IBM just unveiled a new tool which is supposed to largely reduce the time spent in training distributed deep learning (DDL) system by using a lot of quality hardware to the task.
To be specific, this new technique tackles a major challenge when deploying deep learning, which is that a large neural network as well as large datasets can make deep learning thrive, but they also cause longer training time. It may be days or even weeks taken to train a large-scale AI model based on deep learning.
The scaled-up numbers of GPUs communicate with each other so this process usually spends a long term. As a matter of fact, when GPUs get faster, the process can be worse. It is indeed that faster GPUs learn faster, while via conventional software, the communications with one another cannot keep up.

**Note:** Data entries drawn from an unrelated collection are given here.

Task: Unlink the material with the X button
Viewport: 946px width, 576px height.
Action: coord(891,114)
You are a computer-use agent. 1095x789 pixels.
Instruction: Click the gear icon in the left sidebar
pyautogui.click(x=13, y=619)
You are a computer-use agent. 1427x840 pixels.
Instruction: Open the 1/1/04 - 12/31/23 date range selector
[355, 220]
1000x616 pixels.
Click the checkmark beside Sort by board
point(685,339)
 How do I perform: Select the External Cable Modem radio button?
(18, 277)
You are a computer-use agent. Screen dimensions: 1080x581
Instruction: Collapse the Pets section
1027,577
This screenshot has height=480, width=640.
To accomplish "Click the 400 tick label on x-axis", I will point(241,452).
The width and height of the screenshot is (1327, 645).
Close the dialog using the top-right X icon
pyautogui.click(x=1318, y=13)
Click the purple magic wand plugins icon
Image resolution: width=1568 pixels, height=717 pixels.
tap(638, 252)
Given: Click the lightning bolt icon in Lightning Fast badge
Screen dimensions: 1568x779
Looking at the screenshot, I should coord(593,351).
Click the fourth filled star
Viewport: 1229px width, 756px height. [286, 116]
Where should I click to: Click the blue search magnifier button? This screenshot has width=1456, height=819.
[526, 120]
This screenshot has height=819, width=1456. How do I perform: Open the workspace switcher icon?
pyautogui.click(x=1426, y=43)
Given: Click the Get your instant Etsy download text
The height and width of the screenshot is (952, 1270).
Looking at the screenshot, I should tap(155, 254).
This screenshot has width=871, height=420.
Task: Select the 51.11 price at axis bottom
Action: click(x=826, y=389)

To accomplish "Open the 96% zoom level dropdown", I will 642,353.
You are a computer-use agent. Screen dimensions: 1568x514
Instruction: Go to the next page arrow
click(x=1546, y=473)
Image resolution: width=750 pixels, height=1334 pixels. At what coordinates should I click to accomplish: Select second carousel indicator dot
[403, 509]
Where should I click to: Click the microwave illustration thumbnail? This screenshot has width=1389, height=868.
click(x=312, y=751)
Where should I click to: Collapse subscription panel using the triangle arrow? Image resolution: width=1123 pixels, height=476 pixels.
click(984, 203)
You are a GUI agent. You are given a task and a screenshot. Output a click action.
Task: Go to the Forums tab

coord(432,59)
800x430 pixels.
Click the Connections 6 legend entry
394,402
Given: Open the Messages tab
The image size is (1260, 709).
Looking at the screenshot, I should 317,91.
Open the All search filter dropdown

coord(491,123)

According to IBM’s Hillery Hunter, generally, the smarter as well as faster GPUs just need a better communication means, or these learners (GPUs) are out of sync and take most time to wait for each other’s results. Therefore, it means users may not get high speed, but potentially have degraded performance when using more, faster learners.
IBM’s new tech disclosed today can improve that problem right away. Even better, the new DDL software may run those popular open source codes such as Caffe, Tensorflow, Chainer, and Torch over a lot of neural networks and massive datasets with high accuracy and performance.
IBM Research showed how to achieve the record communication overhead as well as 95% scaling efficiency on Caffe-based deep learning framework over 256 GPUs in the 64 IBM Power systems. Facebook AI Research set the previous scaling record that was near 90% efficiency for a Caffe2-based training, with higher communication overhead.
In addition, IBM Research uses new DDL software to get new 33.8% image recognition accuracy for a neural network which was trained on a large-scale dataset including 7.5 million images, and the high image recognition accuracy was achieved in 7 hours only!
How to achieve that? Hunter explained this, most deep learning frameworks normally scale up to multiple GPUs in one single server, rather than to multiple servers with certain GPUs. As for IBM Research, its team developed software as well as algorithms which can automate as well as optimize this complex and large-scale computing task over massive GPU accelerators which are attacked to a lot of servers. By utilizing the great power of these servers with massive GPUs, IBM Research made the milestone.
There is no doubt that the new DDL software improves deep learning performance a lot. The company hopes users can see the advances in various AI applications, and is making DDL’s technical preview. DDL software now is available in its deep learning software distribution package, PowerAI 4.